About a year ago? Maybe two? Sometime in the near past, I got myself on the Twitter. At first I was following three people. My husband, my husband’s cousin’s husband, and a man I knew from school. But then I got adventurous. What’s this? Wil Wheaton has a blog and a twitter account and what’s more he’s pretty articulate about things that I enjoy? Follow. Who is this crazy cat lady that writes this blog that makes me pee my pants and has videos of snail sex on occasion? She has a twitter? Follow. And so on. Every creative person I found on Twitter lead to ten more creative people and pretty soon it felt less like a social media account and more of a personalized news feed filled with the supportive, creative, positive sort of news we should all be sharing, reading and filling our day with. Pretty soon it encouraged me to drop Facebook (which was turning into a “LIKE OR SATAN WINS” sorta feed) and get my social networking/newsing from Twitter alone. It was a great decision.
I don’t know what it is. Maybe it’s just that I have chosen to follow a particularly positive, like-minded, creative group of people on Twitter but I never regret checking in. I’ve read books I never would have heard of based on recommendations from authors (Chuck Wendig, Delilah Dawson, John Scalzi) I’d never heard of who I follow based on recommendations from people I’ll never meet in real life.
Jump ahead to right now.

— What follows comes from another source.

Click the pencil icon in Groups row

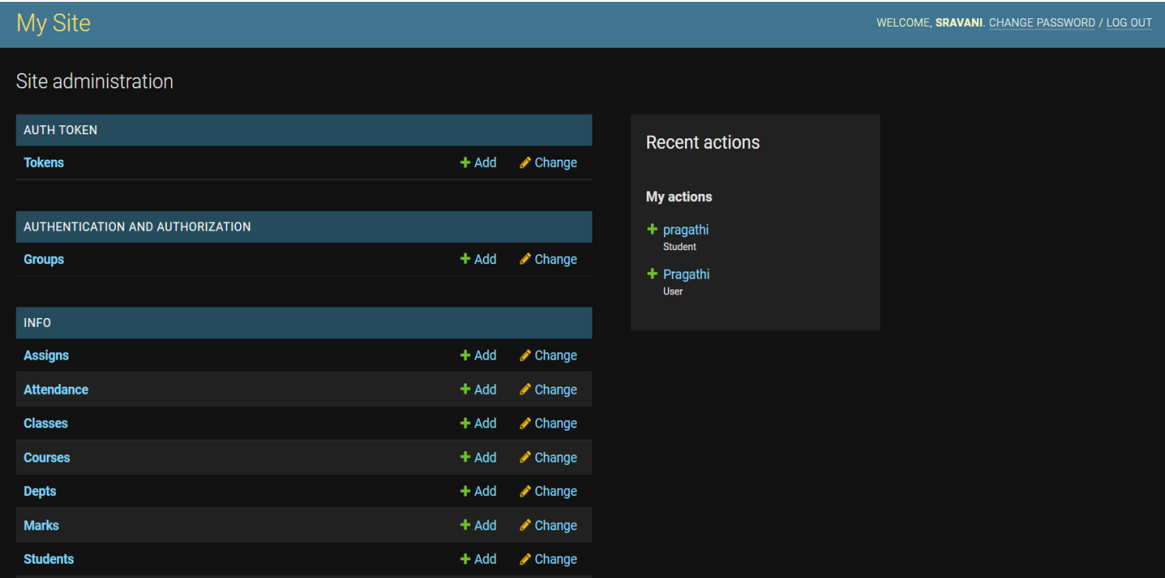pos(525,260)
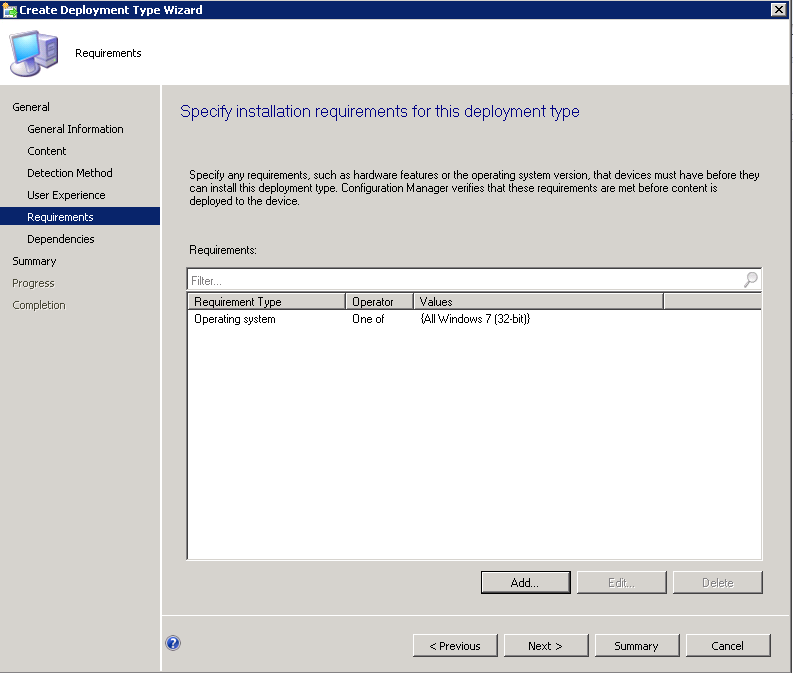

I recently watched Amanda Palmer’s TED talk about art and asking. If you haven’t watched it, pause and go do so now, then come back here. I’ll wait. Okay, I didn’t really wait, but it felt like I did yea? So Amanda says so many great things in this talk that every time I watch I cry. I feel that everyone can take something different away from this, but the most important thing? It got people talking. Talking about art, its value, how we value it as consumers, how we value it as the people making it and what it means to really, really participate in the art we love. Her talk inspired me to take the leap and back my first Kickstarter and she is absolutely right; when we “fund” the art, with dollars or sharing or volunteering to help it grow wings and fly, we become emotionally invested in that art. I chose “Fireside Magazine” as my first jump into being an invested participant in the creative process, and in return I received tweets of thanks from the writers, authors and artists I’d been stalking, ahem, following on twitter for over a year now. I’m getting signed art from people I adore. And what’s more, I’m putting myself out there for the first time. I will be submitting a piece to the magazine, whether it’s chosen or not means nothing to me. It’s the doing of this that is important. If I didn’t feel so emotionally invested in the project, it would not have crossed my mind. I’m taking the first step into a world that I’ve long admired and it’s that step that counts.

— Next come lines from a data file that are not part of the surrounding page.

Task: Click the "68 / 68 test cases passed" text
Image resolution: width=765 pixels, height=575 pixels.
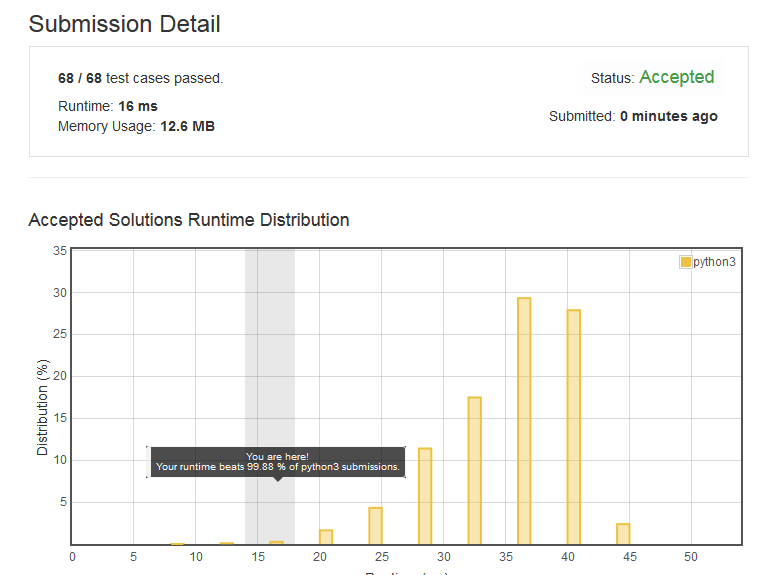Action: (140, 78)
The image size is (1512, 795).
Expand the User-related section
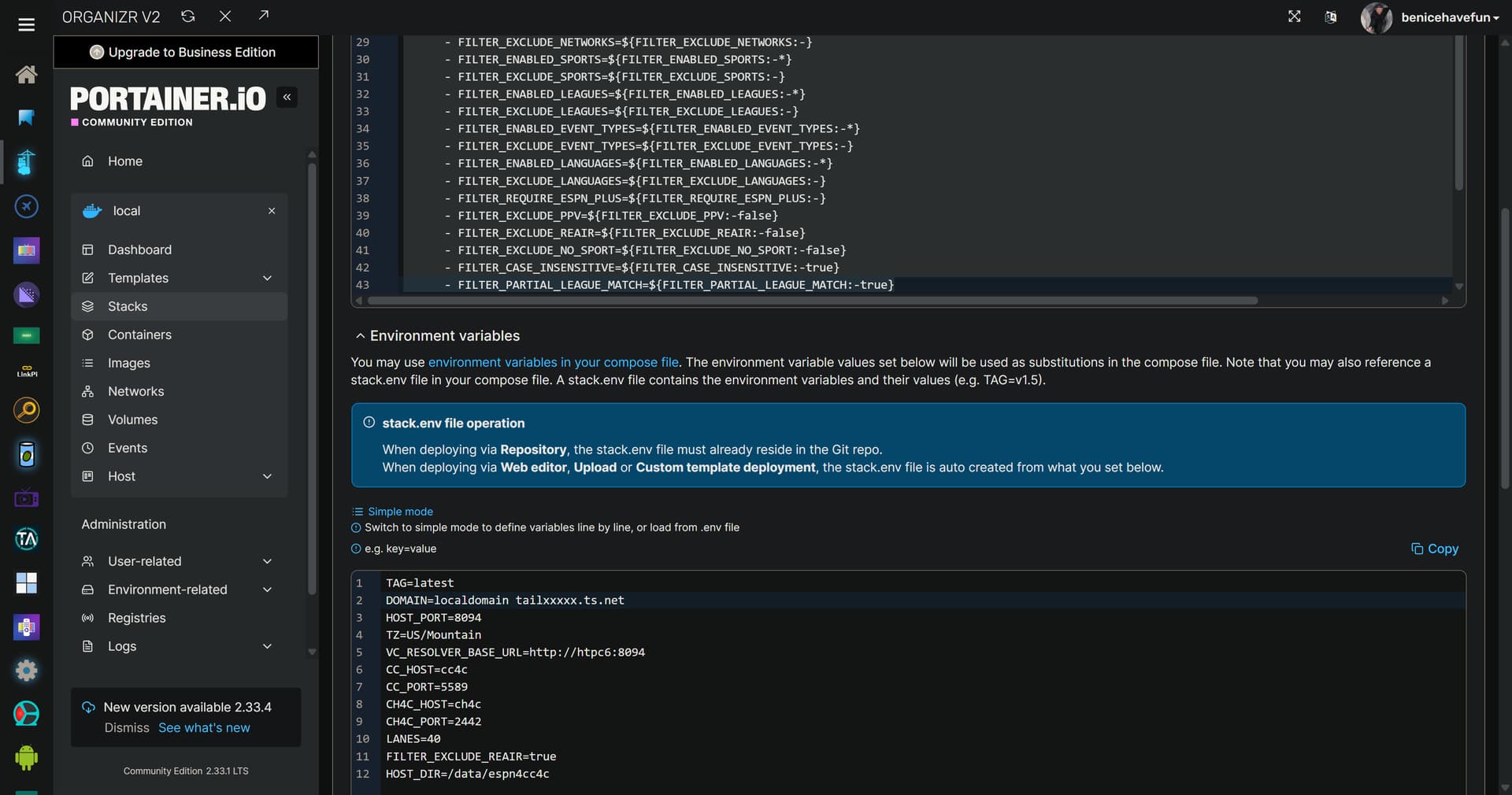[x=267, y=561]
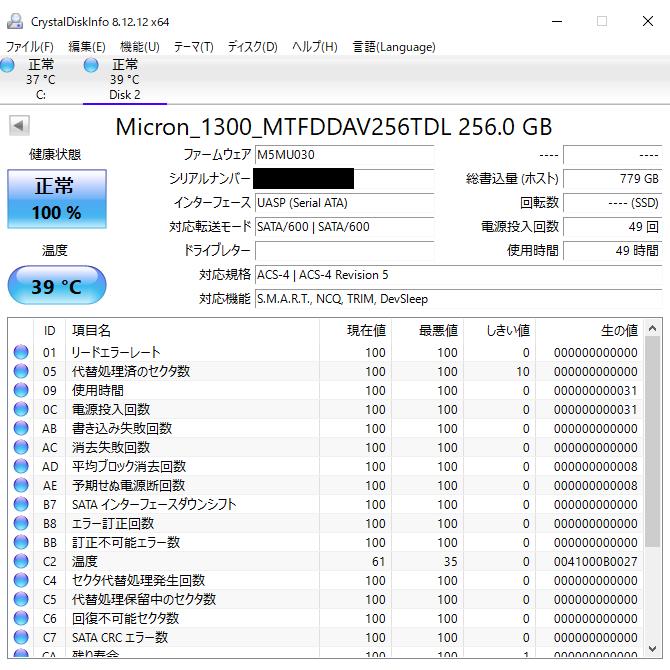Click the 正常 100% health status button
Screen dimensions: 670x670
pyautogui.click(x=56, y=198)
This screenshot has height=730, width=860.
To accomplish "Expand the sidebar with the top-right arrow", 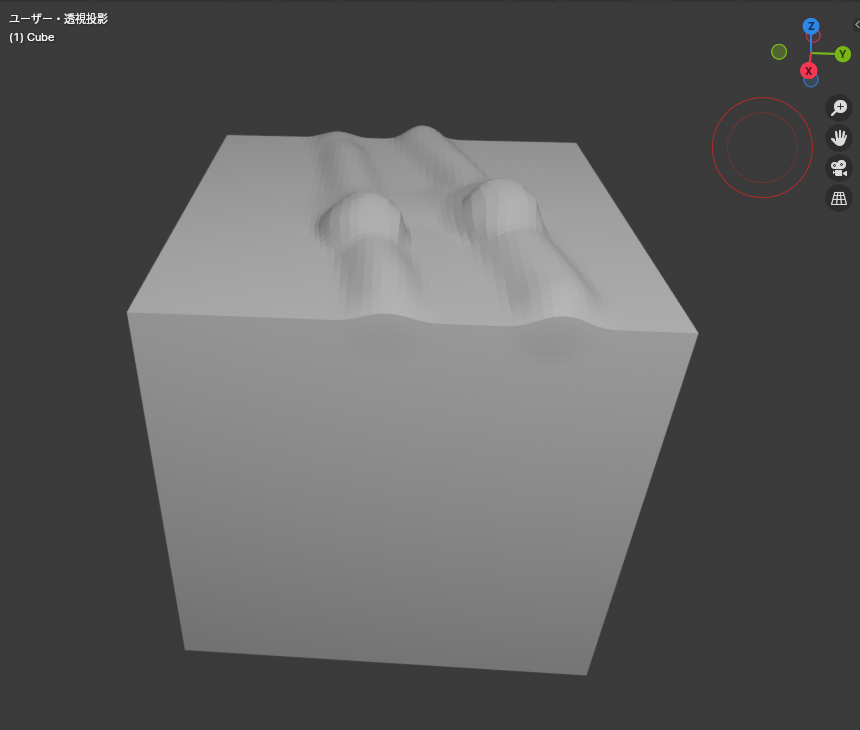I will coord(856,24).
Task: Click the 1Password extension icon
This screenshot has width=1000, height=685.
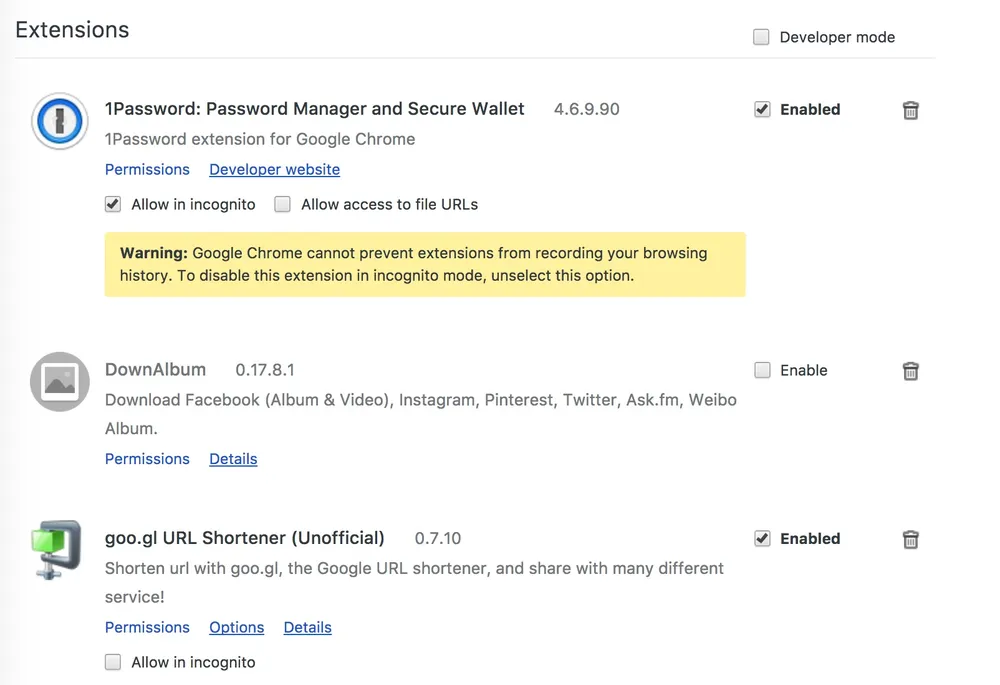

So the take away here is… I still don’t really know. I know that great, positive creative things are happening around me and I feel energized to be a part of them, even as a fringe onlooker and “NEWB” level participant. If you don’t believe me, hop on Twitter or check out a few of these folks who have blogged the same line of thought (I’m doing this post via laptop with a kidlet screaming in my ear or I’d list them all). There are people out there that will look after other people they’ve never met, there is a place for everyone in this big artistic world. No, we can’t all sell 100 million thousand billion copies of our books or albums or paintings, but we can find those people who are looking for the artistic hole only we can fill and to paraphrase Ms. Palmer again, we can let that be enough.